One of the most significant technical and visual revolutions for impressionist artists was the birth and expanse of photography. Photography made an important contribution to the painter’s art: new construction of perspective, figures deliberately cut off by the edge of the canvas (so that they look like random shots). Besides, the impressionists became almost the first generation of artists in the history of art whose life can be studied from photographs — ceremonial and casual, yellowish of time, and those restored by modern pros in the latest computer programs.
Title photo: Claude Monet in his studio in front of his paintings.

Edgar Degas

Julie, a daughter of Berthe Morisot, recalled the friendly dinners where Edgar Degas was running around the table with the camera like a child who got hold of a treasure. He took photographs of his friends, their children, sitters and ballerinas. Some of these photographs became sketches for the artist’s future paintings.
Edgar Degas. Self-Portrait with Christine and Yvonne Lerolle, 1895−96.
Edgar Degas with a maid. 1895.
Edgar Degas. Dancers straighten the straps of the dresses. 1895.
Edgar Degas. Blue Dancers
Blue Dancers
1898, 65×65 cm
  • Photo: Edgar Degas. After the bath. Woman wiping her back.
  • The painting with the same title by Edgar Degas.

Pierre-Auguste Renoir

Renoir was portrayed many times, and these photographs can be of great help if we want to trace several decades of his life, to find the images of his favorite sitters, friends and family. He spent the last seven years of his life on a wheelchair, but this did not keep him from working even when his hands became motionless and a paintbrush had to be tied to them.

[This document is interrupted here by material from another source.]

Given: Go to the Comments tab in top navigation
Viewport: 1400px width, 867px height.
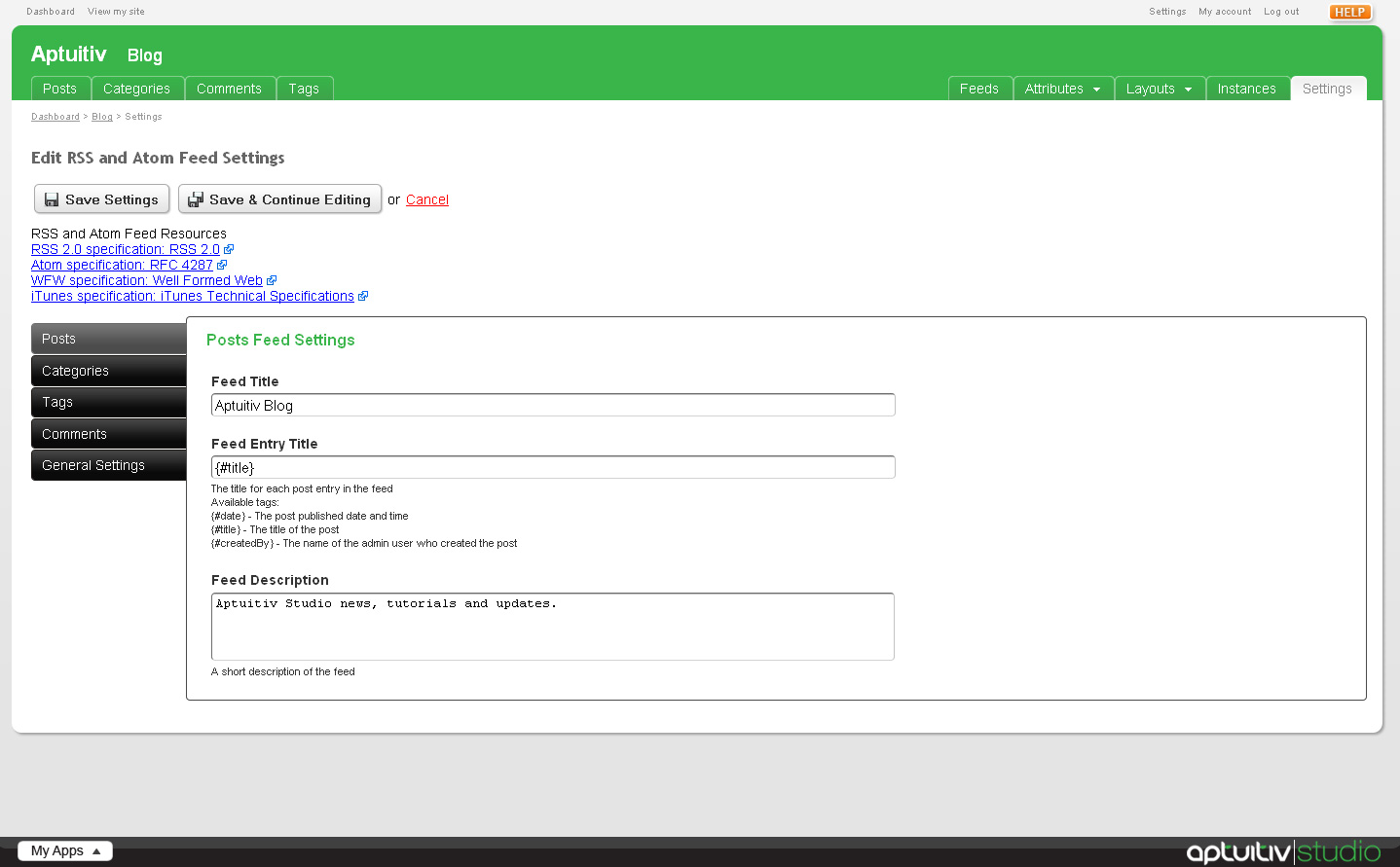Looking at the screenshot, I should [x=229, y=89].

Auguste Renoir (at the table on the right) with friends. 1900.

Pierre-Auguste Renoir and Stéphane Mallarmé. December 1895. Photo by Edgar Degas.

The day after the funeral of Stéphane Mallarmé, 1898. (Next to sitting Renoir is Misia Sert-Nathanson).
  • Auguste Renoir seated in his studio in Paris
  • Auguste Renoir painting outdoors in Cagnes, 1912-1914.
Renoir and Madame de Galéa in the studio at Cagnes, 1912

Claude Monet

Claude Monet was a media personality: the reporters came to Giverny to photograph and
interview the artist. Politicians, princes and princesses, actors, directors, gallery owners walked in his garden.
  • Claude Monet by the pond with water lilies. 1910.
  • Claude Monet and Georges Clemenceau on the Japanese Giverny Bridge, 1921.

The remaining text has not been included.